J’ai toujours cru en celui qui a dit que ‘’Tout ce que l’esprit humain peut concevoir, ce même esprit peut le réaliser’’. Ce doit être un SG de l’ONU. Je ne sais plus. Mais si ce n’est les vrais termes, c’est le contenu…… enfin ce que je crois en avoir compris. De l’affaire ReDeMaRe, ce que je crois, c’est qu’il peut marcher. J’y crois fermement. Seulement, il y a une condition indispensable : il faut lui adjoindre un mécanisme d’éjection des adhérents. Suspendre la disposition de gagner à vie les avantages de ReDeMaRe (cas de 75 000 F pour ceux qui ont investi 450 000F). Ce serait à mon avis primo tenir compte de la limite du nombre d’individus pouvant y adhérer. Secondo ce serait extirper de la mentalité des adhérents la velléité qui a conduit la plupart à arrêter de travailler après avoir investi dans ReDeMaRe et s’être convaincus de gagner chaque mois ce dont ils avaient besoin. C’est fait dans ce dernier point que résidait le danger qui précipiterait le système et partant tout un Etat dans une crise catastrophique. En adjoignant au système le mécanisme d’éjection, ReDeMaRe aurait amené les adhérents à un rythme de vie qui les aurait contraint à réfléchir à l’après les beaux moments. Ce qui les aurait incités à entreprendre, réinvestir dans d’autres affaires dans le but de maintenir le train de vie qu’ils auraient amorcé avec les facilités de ReDeMaRe. C’aurait été aussi une manière de leur apprendre à pêcher plutôt que de leur donner du poisson.

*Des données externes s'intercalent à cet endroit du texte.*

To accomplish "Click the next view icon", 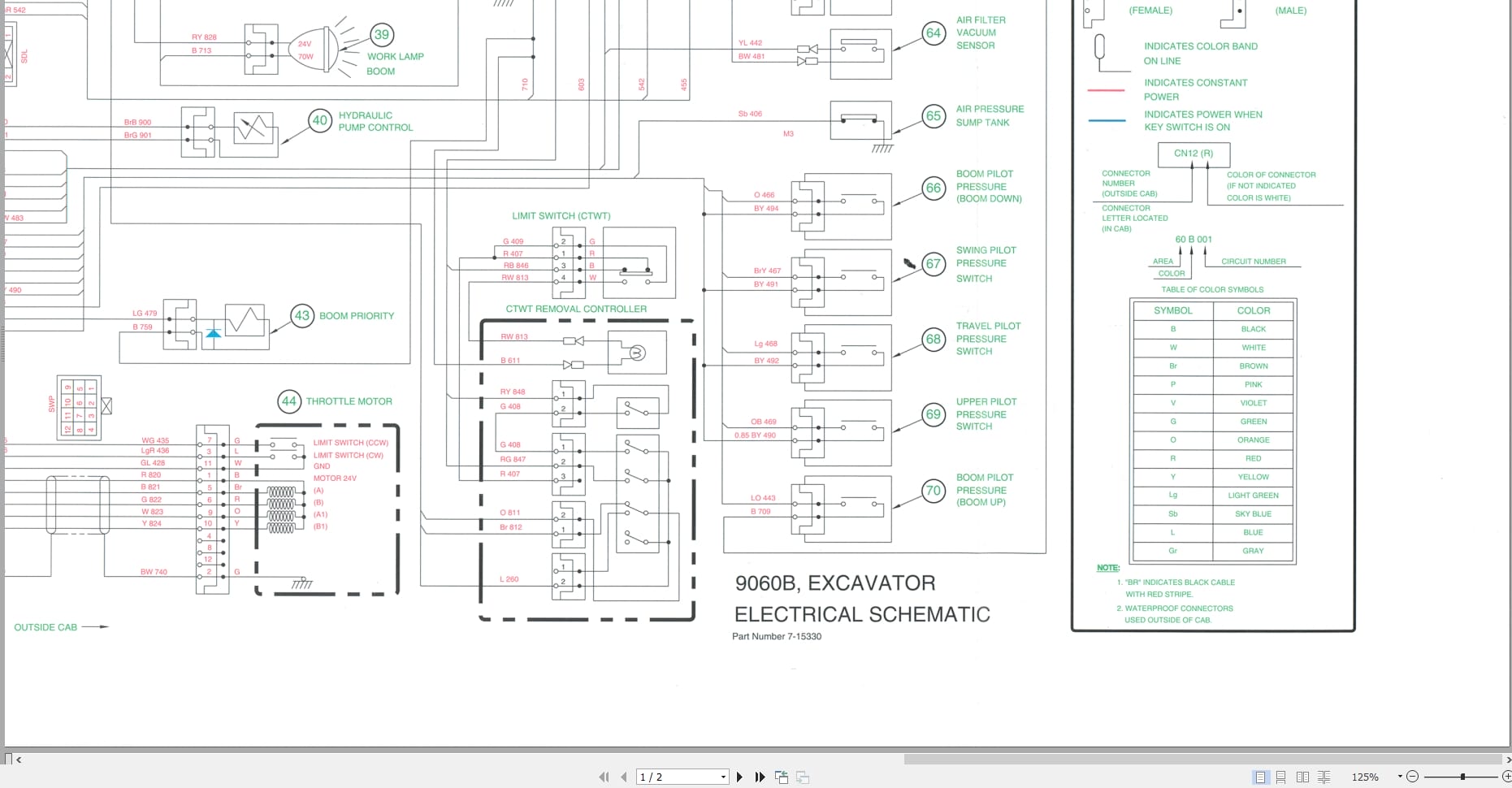I will [x=803, y=776].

Dans le cas contraire (avantages à vie après investissement), c’est considérer que le nombre d’adhérant serait illimité. Ce qui est archi faux. Déjà, le morcèlement du monde en Etats, nous impose une limite numérique par rapport aux individus. Sans compter les durs à emballer lorsqu’il y a dans une affaire, un brin de suspicion.

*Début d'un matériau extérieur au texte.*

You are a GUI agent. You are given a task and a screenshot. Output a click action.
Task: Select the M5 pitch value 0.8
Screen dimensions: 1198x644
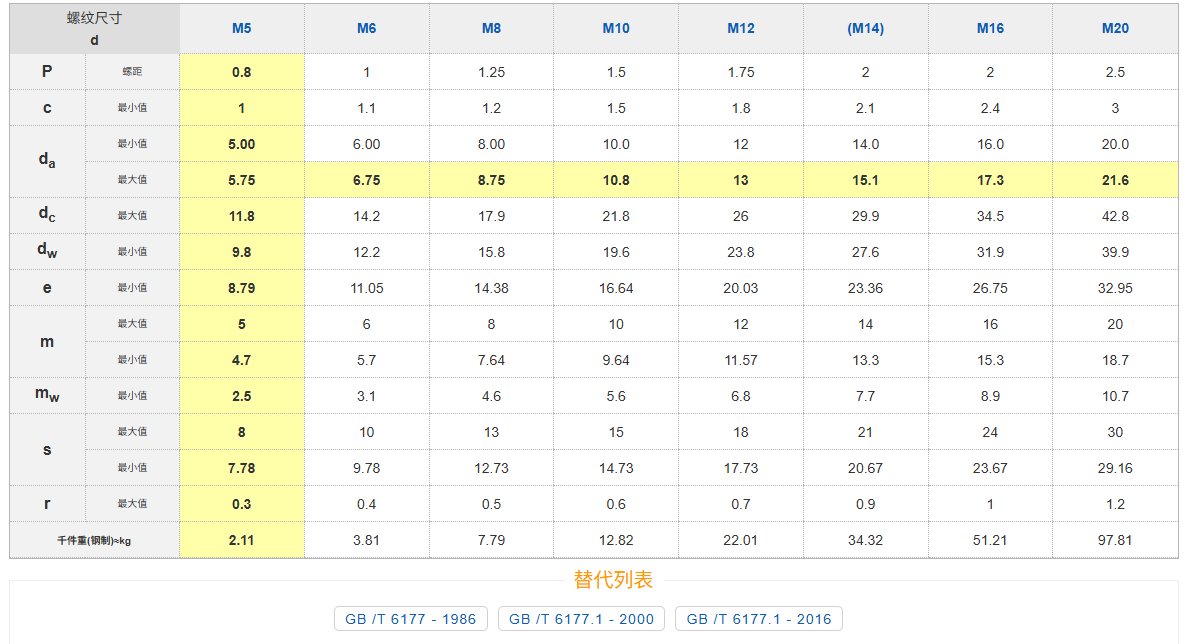(241, 72)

Enfin, les gens ne peuvent interpréter les réalités que par rapports aux faits prédominants dans un cadre. C’est ce que je crois. Dans notre cas, c’est bien le fait économique (dans ce qu’il a de plus tordu) et le fait politique qui priment. Impossible d’interpréter le cas ReDeMaRe sans s’en référer. Dommage. Le peuple éconduit, désillusionné, pensait vraiment ReDeMaRer. En réalité, il s’agit bien d’une illusion, d’un mirage.